- _Task item_
Exact copies of the lines below, from the one with "Given: Add Chinese Donut (10) to order" up to and including the one with "The height and width of the screenshot is (441, 1568).", are what this calls for; leave out pictures.

- _Data shown_
= = = =

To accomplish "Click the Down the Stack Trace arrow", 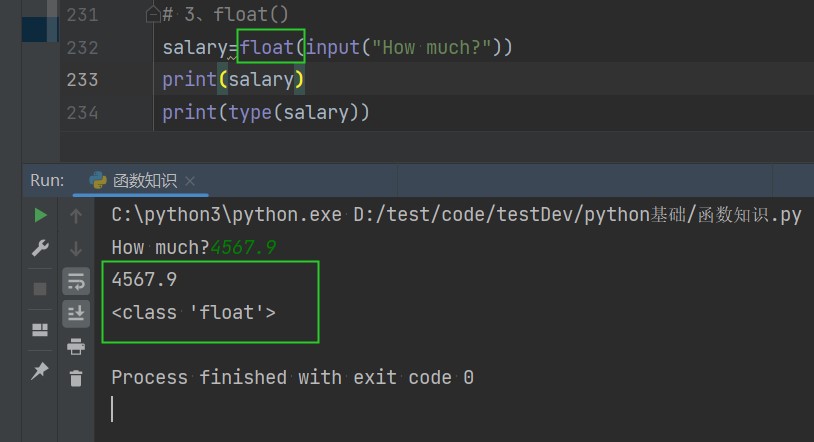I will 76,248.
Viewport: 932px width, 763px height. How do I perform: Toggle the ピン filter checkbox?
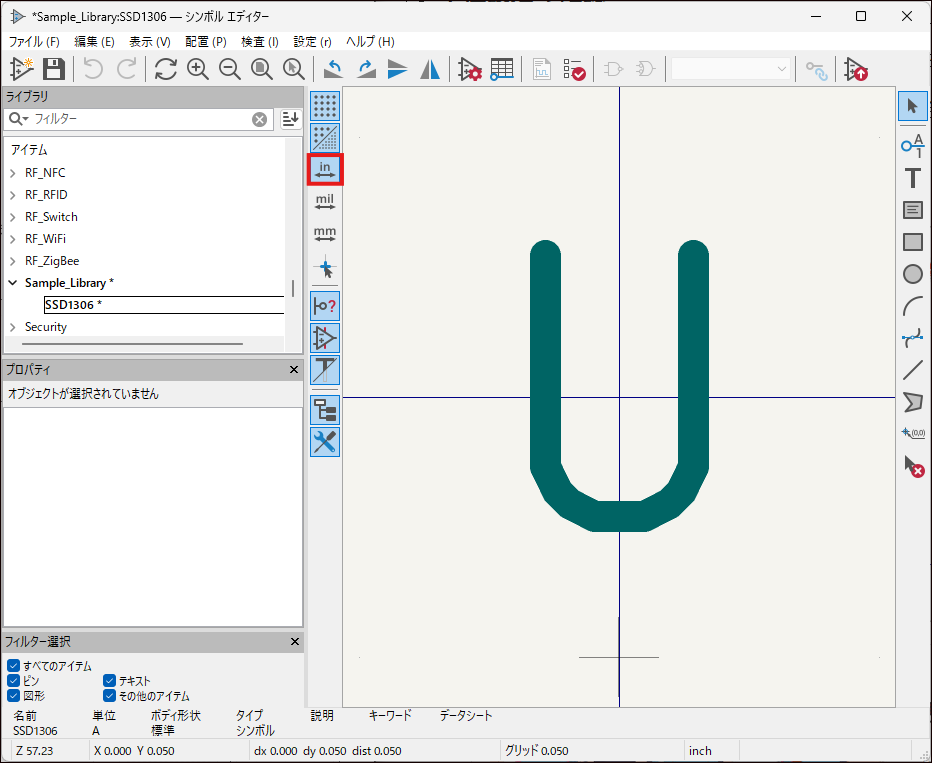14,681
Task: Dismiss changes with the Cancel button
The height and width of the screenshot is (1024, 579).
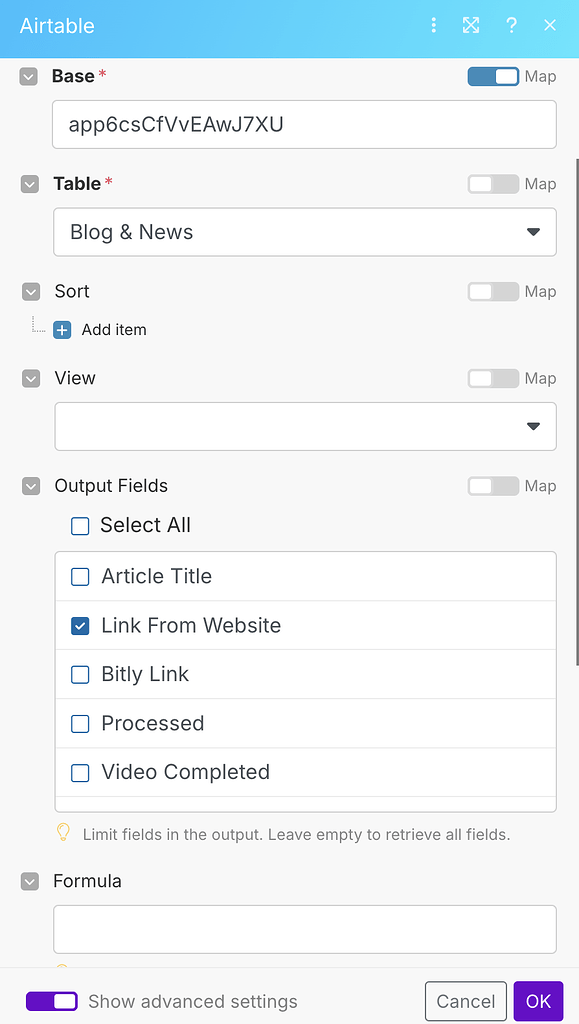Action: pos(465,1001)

= = = =

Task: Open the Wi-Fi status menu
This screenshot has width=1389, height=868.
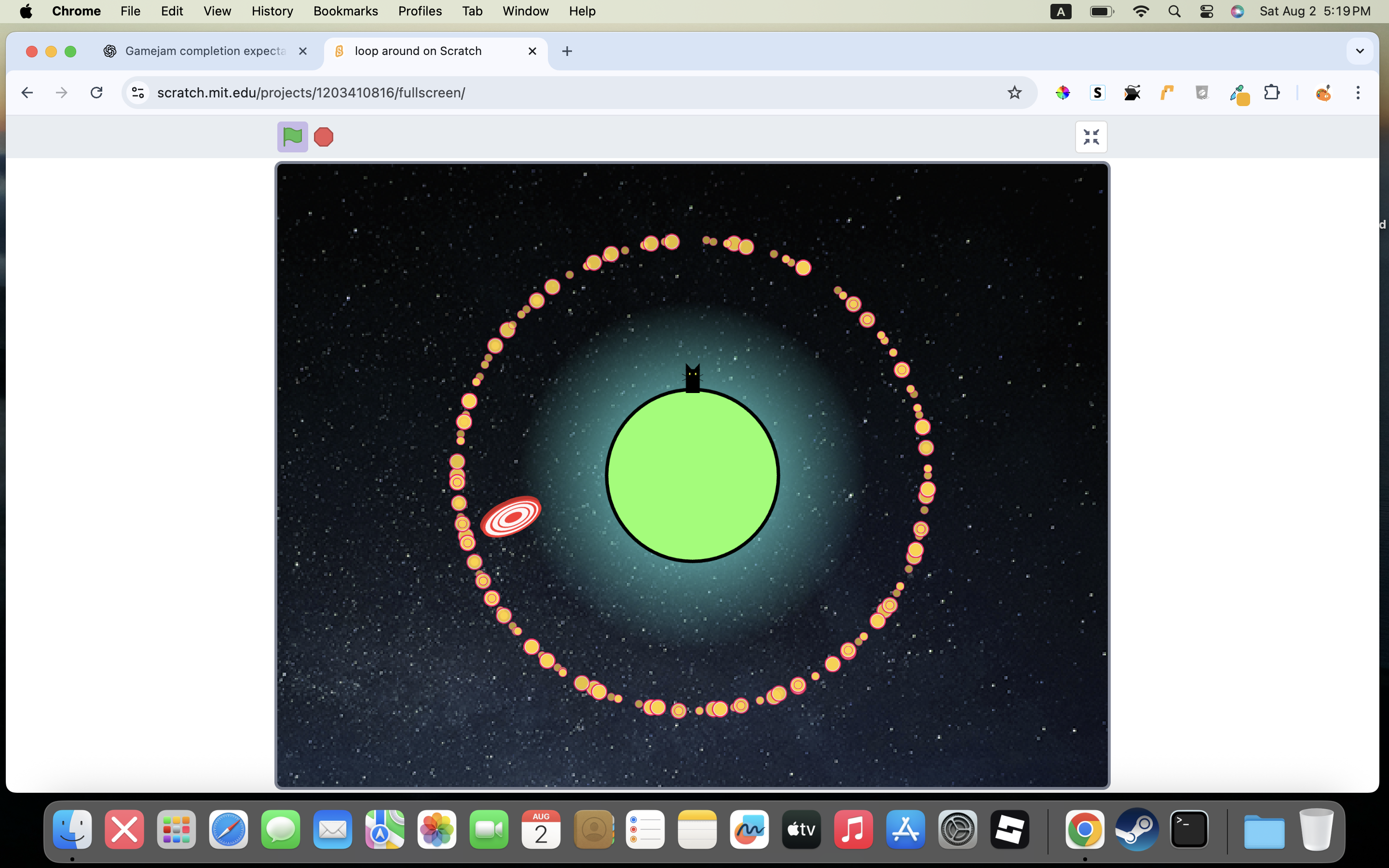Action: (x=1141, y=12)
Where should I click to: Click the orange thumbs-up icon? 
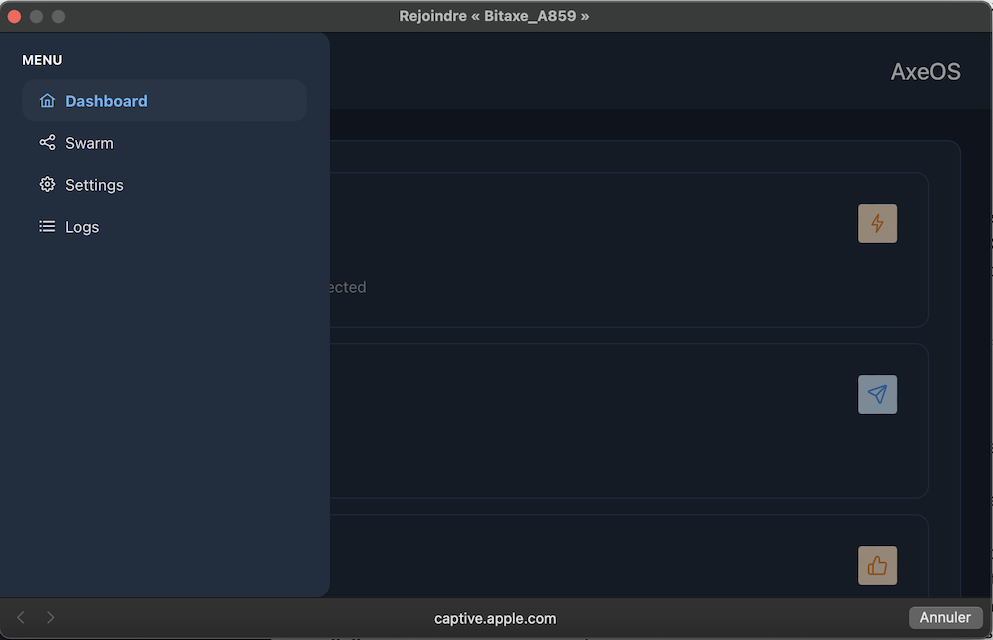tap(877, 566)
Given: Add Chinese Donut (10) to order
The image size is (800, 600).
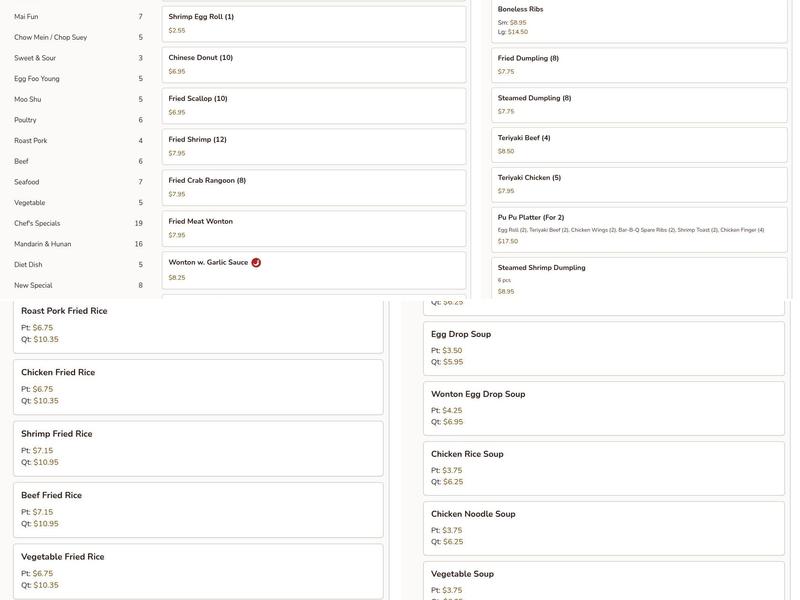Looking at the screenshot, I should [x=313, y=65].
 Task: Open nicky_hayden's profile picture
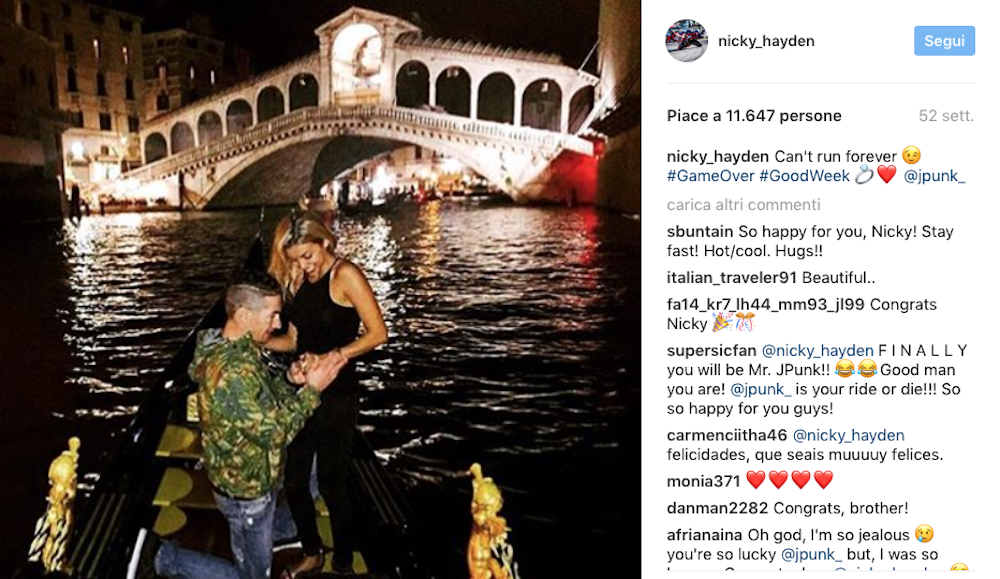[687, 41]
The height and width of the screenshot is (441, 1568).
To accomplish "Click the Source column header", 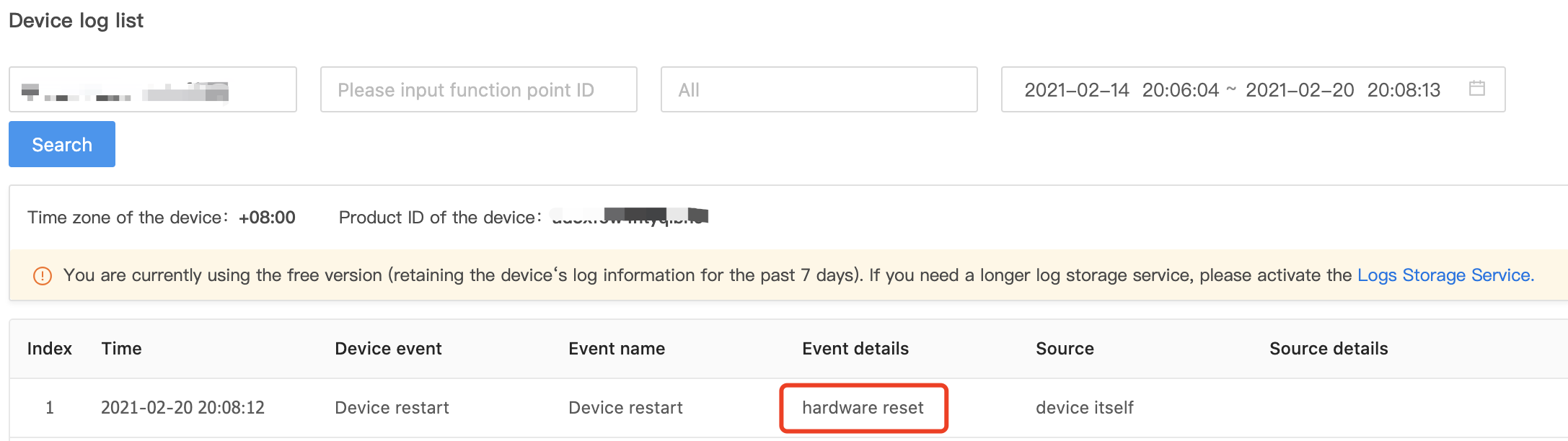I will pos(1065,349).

= = = =

- _Reply to the task_
Given: Add Chinese Donut (10) to order
The image size is (800, 600).
Looking at the screenshot, I should [x=313, y=65].
 Task: Open nicky_hayden's profile picture
[687, 41]
The height and width of the screenshot is (441, 1568).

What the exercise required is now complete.